Getting to Lake One is easy from Ely, just take the road out of town east until it dead-ends at the entry point. Unloaded the car, loaded the canoe - just me, the pack, the paddle, the removable yoke for the Wenonah Prism, and a map/compass in a ziploc. I have a love/hate relationship with Lake One, because it's relatively easy to navigate, but it's indirect as hell to get through, and I have a fondness for getting off a portage, looking across a lake, and saying "I am going to THAT SPOT" or "through THAT GAP and then turn left, I'm there". You don't get that on lakes 1-4.
By the time I got through those two short portages to Lake Two I was already sitting down on the side of the portage to catch my breath. It was a clear day up to that point, but this was also the clearest indication that I've still got residual reduced capacity, which proceeded to piss me off. The travel days on my solo trips tend to not be contemplative; my mind is either fully occupied by the task at hand, or it's frustrated at a minor issue that I perseverate on. It's a rare occasion that I can just stop and drift when I have a specific objective. So, there I was, starting to stew, and I've been on the water maybe two hours tops.

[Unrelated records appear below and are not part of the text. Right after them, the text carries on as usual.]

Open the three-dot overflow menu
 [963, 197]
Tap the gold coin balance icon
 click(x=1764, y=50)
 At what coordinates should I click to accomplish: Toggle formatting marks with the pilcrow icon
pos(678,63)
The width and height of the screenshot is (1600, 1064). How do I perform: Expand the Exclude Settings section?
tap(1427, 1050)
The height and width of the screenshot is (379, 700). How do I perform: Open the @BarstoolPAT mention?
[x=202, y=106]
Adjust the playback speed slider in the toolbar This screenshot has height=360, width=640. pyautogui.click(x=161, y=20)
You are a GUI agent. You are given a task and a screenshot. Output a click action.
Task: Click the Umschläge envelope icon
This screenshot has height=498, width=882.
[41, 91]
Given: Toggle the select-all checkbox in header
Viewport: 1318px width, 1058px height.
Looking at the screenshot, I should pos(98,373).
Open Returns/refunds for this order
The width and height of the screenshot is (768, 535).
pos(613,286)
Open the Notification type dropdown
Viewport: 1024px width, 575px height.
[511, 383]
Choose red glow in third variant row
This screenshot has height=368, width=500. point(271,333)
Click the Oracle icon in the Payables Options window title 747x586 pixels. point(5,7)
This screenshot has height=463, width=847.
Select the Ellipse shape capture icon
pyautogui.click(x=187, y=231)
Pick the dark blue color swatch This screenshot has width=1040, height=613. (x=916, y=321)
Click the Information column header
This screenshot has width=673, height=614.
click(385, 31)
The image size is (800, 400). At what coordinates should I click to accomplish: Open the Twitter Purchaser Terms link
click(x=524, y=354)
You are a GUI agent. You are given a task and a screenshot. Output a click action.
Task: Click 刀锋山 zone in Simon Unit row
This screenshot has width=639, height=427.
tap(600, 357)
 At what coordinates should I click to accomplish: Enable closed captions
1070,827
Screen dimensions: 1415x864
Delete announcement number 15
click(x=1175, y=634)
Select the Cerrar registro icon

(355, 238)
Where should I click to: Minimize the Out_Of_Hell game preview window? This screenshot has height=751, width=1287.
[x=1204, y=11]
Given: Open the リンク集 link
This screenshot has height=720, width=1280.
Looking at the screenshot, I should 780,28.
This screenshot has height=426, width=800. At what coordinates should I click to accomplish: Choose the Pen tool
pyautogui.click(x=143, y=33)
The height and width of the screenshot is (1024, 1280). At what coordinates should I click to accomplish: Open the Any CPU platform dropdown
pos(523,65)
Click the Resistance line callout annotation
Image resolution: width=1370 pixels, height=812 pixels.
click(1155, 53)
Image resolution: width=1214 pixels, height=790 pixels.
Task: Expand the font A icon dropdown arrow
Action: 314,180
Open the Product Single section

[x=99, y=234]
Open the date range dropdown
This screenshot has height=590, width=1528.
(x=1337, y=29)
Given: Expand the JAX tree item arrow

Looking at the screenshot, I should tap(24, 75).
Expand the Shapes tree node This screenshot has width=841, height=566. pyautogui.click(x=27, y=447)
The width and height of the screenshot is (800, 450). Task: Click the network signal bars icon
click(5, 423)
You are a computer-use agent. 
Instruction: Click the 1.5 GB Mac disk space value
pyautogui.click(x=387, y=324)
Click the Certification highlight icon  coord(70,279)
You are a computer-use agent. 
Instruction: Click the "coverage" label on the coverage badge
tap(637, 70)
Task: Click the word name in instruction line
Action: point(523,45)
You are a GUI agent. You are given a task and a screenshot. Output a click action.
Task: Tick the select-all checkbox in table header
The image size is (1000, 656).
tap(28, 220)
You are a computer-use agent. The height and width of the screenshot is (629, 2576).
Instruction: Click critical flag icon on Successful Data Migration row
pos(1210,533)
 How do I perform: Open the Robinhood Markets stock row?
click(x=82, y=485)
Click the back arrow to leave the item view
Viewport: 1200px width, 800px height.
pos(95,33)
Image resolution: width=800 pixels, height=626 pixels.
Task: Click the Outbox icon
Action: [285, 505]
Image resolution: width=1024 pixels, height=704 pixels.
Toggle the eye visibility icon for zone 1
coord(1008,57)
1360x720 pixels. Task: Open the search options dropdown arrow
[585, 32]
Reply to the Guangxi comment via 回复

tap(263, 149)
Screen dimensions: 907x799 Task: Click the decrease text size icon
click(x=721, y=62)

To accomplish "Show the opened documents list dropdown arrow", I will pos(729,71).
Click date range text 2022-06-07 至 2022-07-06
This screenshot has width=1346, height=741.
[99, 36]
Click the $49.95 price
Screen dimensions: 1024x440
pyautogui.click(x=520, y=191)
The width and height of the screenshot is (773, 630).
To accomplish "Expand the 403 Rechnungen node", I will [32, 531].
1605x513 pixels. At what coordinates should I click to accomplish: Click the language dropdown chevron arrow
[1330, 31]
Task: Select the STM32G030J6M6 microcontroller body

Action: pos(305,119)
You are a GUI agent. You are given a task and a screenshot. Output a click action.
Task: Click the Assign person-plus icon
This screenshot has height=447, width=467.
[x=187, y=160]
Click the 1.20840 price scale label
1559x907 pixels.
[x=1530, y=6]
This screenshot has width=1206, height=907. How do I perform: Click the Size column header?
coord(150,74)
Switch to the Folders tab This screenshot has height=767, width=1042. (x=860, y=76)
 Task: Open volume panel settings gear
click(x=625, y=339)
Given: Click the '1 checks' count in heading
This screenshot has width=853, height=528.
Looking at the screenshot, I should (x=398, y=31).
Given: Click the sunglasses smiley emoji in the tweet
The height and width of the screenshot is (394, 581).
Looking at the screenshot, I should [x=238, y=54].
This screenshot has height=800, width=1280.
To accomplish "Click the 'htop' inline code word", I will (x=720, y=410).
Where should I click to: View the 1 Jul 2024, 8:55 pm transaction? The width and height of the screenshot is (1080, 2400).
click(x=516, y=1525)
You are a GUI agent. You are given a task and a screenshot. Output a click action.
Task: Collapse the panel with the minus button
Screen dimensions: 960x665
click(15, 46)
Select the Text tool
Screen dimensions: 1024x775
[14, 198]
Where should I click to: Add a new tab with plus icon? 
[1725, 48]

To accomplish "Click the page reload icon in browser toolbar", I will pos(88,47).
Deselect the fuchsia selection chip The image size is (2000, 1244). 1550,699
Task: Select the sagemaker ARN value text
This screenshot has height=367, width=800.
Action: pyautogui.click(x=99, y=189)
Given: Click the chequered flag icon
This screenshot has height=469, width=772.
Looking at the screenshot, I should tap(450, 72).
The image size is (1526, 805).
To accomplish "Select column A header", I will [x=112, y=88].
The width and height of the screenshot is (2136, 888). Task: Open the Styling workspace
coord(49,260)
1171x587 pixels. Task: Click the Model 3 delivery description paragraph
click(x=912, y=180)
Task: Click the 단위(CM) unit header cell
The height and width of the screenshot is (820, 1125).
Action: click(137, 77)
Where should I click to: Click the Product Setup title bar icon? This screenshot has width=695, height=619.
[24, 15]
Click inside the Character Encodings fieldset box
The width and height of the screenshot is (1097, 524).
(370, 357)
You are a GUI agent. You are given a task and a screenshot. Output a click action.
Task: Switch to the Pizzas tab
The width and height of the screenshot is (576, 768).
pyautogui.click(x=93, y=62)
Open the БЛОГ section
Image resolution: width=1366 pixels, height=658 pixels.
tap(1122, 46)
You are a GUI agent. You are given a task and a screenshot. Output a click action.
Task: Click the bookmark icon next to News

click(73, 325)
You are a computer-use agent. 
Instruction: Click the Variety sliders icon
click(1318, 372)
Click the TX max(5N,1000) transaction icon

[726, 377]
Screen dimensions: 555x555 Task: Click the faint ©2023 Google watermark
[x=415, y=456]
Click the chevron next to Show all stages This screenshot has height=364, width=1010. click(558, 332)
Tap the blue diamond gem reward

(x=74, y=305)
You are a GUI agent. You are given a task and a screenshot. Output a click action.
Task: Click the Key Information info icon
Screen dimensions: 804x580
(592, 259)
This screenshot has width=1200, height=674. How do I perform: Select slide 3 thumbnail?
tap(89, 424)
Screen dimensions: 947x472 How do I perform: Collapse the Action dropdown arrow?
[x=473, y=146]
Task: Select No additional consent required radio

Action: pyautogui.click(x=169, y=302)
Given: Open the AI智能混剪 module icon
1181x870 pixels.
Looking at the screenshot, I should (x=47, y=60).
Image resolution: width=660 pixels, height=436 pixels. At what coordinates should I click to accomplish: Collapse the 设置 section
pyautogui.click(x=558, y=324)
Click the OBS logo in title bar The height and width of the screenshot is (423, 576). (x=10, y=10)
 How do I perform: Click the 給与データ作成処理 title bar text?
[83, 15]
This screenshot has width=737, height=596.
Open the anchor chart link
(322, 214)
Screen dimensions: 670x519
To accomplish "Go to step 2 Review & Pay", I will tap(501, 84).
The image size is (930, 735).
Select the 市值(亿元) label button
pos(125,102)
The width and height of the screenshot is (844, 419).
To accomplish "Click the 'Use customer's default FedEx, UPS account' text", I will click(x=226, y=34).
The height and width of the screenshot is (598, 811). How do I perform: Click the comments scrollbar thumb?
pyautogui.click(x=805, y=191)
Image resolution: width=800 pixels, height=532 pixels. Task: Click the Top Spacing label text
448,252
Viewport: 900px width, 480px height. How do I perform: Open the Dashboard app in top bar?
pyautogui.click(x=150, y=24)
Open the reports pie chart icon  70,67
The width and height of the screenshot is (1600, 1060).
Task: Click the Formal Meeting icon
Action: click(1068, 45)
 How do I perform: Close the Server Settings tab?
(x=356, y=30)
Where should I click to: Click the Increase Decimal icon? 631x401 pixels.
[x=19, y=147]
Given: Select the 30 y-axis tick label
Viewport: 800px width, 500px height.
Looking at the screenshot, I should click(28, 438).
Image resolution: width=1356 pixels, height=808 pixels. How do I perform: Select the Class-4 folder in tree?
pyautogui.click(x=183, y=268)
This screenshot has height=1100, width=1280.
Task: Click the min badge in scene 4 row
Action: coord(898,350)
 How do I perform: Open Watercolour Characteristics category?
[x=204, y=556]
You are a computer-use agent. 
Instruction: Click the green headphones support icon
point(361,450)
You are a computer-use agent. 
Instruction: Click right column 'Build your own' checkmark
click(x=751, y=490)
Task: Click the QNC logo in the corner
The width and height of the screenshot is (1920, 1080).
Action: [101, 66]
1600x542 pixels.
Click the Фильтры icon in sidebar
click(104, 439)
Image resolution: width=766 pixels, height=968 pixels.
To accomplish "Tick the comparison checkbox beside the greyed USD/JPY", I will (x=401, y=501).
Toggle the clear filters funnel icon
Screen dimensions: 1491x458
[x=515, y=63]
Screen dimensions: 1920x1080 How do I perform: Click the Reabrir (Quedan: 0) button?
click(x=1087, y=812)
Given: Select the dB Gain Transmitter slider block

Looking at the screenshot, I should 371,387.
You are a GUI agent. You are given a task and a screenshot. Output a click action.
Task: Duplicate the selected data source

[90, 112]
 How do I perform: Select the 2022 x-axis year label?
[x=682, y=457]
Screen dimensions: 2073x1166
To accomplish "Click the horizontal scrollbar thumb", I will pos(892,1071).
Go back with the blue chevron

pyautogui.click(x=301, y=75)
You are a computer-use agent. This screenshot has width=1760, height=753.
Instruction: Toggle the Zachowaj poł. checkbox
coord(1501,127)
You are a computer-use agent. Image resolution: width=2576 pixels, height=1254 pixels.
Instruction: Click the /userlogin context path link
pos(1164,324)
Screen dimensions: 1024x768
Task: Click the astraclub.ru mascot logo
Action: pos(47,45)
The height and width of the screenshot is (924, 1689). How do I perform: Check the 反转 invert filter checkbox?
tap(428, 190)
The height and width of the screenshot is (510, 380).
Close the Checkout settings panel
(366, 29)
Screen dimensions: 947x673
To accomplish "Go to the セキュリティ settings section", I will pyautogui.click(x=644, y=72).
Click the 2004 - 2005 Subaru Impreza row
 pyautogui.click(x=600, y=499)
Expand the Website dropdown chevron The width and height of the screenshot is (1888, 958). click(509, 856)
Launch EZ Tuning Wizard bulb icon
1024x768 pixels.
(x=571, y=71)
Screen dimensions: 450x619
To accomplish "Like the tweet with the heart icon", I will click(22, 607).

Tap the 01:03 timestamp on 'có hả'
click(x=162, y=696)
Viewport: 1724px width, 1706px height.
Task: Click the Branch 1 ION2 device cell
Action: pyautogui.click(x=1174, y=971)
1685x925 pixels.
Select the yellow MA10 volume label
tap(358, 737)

It was crowded as heck. Every site going through One was full, and every site going through Two was full; I was hoping to get the furthest SE site on Two as that was where my daughter's first trip was, but it was occupied so I moved into Three. I ended up taking #2220 on the island at the north end of Three, which was a four-star site on paddleplanner and I'd have no qualms about saying five, given the ease of landing, the sheltered kitchen, the number of available tent pads ... well, except for the damage and trash at the site. It wasn't quite like the a boy scout troop was let loose with hatchets, but it pissed me off. Broken sunglasses. Tin can lid. Pop top. Shoelace. Bandaid. Fishhook. Thread. Rubber band. Several yards of wire, bent into a ball and left in the fire grate. Names carved into logs, though some of those had been there for years. Live branches piled near the fire grate -- yay you guys, you left firewood for the next group, but you cut them off live trees. And all of the campsites on the west side of Three were occupied, and all those conversations carried right across the lake to me. Later that evening at sundown when the lake was calm and I could distinctly hear them talking from half a mile away (per google maps! whee technology) I said in a normal speaking voice from my shore "you know, everyone can hear everything you're saying" and I heard them laugh in embarrassment and acknowledge to one another that they were overheard. At least they were more cognizant of how sound carries across still water.
Two brats wrapped in tortillas, a cubed potato, thus went dinner. This island was full of chipmunks and red squirrels who were at first curious about my arrival, and then insulted that I chose to stay. For an hour after I went to bed I could hear them come up to the tent and investigate, and then scamper off when I snapped my fingers or shuffled in my sleeping bag.